= Beginning of Section =

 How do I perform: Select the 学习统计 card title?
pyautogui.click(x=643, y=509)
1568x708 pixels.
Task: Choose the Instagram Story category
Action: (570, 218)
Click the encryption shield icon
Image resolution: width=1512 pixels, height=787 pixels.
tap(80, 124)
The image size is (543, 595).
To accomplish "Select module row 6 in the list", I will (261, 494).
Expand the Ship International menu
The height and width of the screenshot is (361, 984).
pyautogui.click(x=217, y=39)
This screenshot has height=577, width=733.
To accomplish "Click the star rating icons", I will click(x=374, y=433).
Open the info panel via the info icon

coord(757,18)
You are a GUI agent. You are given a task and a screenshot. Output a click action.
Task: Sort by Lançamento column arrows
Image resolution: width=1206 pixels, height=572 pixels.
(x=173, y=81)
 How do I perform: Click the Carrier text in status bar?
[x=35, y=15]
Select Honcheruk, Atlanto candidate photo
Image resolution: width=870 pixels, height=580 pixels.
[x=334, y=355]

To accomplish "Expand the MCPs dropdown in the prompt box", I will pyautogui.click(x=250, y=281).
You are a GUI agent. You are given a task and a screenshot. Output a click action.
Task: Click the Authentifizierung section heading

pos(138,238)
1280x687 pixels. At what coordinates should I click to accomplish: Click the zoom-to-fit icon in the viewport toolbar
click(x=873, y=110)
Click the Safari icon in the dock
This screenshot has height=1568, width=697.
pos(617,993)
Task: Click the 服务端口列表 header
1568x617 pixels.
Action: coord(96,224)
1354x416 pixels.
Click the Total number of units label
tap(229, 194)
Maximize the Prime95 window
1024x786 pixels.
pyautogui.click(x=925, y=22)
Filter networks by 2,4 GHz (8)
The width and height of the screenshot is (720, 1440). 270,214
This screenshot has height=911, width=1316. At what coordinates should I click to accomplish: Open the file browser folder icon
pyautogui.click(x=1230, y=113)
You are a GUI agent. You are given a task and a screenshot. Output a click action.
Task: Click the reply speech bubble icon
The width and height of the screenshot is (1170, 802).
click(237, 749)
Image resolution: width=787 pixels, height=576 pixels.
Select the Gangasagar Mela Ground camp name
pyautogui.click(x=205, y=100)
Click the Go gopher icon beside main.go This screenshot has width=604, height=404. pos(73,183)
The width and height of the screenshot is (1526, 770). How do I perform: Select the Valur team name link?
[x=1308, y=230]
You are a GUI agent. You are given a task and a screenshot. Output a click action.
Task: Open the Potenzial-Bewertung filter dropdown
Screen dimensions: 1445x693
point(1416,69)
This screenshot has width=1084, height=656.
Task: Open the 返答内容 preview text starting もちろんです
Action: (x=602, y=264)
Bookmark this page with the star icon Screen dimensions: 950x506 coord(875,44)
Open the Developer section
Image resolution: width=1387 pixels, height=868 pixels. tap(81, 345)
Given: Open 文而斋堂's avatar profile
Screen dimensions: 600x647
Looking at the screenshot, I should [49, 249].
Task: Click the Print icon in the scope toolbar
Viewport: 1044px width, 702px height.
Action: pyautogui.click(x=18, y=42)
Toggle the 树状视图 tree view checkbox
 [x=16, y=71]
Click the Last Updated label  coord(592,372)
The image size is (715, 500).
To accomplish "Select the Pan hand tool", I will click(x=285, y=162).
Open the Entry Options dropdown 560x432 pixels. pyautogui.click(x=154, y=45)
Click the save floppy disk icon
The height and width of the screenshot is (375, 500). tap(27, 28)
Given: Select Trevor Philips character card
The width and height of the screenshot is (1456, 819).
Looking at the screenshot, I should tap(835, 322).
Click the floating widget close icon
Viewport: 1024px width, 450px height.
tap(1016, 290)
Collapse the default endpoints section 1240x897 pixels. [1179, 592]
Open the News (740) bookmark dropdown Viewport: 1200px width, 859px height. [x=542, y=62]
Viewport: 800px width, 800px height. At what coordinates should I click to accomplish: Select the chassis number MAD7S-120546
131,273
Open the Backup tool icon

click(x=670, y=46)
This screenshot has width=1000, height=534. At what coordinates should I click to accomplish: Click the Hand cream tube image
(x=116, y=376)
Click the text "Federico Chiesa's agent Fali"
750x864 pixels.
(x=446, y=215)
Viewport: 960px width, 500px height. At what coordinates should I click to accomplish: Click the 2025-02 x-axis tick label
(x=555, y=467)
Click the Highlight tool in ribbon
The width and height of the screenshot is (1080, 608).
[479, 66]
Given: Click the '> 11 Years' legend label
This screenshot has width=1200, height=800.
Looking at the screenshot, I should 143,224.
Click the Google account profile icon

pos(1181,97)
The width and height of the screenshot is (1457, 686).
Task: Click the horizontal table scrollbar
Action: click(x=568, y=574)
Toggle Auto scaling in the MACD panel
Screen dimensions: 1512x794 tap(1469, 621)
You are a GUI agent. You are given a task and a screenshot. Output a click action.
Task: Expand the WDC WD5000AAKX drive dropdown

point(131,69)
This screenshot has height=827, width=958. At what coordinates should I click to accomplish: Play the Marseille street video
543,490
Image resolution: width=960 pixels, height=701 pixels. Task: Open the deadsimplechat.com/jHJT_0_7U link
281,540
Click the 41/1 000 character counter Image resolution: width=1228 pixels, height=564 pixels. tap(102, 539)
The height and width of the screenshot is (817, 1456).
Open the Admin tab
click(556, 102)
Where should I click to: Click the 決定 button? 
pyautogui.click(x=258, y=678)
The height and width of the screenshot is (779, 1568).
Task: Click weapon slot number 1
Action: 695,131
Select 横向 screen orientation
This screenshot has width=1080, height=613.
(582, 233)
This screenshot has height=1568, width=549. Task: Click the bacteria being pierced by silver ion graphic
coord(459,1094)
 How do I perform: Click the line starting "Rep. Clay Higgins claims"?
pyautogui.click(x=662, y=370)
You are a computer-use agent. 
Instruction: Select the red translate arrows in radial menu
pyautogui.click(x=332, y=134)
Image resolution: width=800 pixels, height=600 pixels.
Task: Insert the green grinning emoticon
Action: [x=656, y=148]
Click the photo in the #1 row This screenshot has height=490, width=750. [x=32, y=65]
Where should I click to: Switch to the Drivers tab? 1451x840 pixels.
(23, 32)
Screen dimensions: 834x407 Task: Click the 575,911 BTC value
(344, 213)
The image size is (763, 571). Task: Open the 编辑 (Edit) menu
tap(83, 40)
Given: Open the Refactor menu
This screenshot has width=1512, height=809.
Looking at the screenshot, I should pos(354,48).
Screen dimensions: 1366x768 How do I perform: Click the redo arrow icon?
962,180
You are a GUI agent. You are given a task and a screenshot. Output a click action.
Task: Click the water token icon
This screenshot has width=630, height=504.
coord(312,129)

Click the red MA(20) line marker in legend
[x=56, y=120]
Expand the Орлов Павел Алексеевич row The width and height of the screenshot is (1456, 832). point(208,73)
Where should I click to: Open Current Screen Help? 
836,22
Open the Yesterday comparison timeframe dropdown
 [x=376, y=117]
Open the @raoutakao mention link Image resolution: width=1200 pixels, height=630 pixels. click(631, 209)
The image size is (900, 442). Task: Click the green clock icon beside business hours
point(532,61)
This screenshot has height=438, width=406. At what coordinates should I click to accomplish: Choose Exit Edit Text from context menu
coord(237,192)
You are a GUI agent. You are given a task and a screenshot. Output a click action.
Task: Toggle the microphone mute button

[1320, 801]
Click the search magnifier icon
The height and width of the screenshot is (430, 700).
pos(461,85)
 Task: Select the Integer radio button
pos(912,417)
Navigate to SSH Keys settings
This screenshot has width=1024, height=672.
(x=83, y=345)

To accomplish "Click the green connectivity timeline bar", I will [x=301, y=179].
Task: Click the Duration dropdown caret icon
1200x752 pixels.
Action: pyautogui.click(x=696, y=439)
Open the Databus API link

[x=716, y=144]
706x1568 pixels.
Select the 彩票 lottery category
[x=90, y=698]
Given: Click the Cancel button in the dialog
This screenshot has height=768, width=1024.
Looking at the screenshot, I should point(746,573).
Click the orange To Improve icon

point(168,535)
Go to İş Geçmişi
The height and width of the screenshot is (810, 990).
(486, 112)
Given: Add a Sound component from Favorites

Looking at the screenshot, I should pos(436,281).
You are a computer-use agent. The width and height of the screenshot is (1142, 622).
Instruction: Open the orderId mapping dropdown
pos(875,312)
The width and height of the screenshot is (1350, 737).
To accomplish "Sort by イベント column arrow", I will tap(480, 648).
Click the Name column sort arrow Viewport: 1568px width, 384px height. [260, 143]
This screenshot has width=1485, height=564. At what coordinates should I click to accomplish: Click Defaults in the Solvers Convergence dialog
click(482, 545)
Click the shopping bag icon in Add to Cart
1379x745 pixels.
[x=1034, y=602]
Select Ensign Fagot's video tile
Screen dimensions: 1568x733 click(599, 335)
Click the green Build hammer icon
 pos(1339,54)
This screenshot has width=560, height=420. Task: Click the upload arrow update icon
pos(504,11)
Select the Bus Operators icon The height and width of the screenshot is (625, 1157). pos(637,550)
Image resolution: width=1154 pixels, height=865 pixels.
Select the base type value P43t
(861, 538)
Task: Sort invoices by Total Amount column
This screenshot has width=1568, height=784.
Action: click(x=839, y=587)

= End of Section =

WHAT THE TASK REQUIRES. Throughout the material above, find lines holding the word "column", then copy them.

WRITTEN ANSWER.
Task: Sort by Lançamento column arrows
To accomplish "Sort by イベント column arrow", I will tap(480, 648).
Click the Name column sort arrow Viewport: 1568px width, 384px height. [260, 143]
Task: Sort invoices by Total Amount column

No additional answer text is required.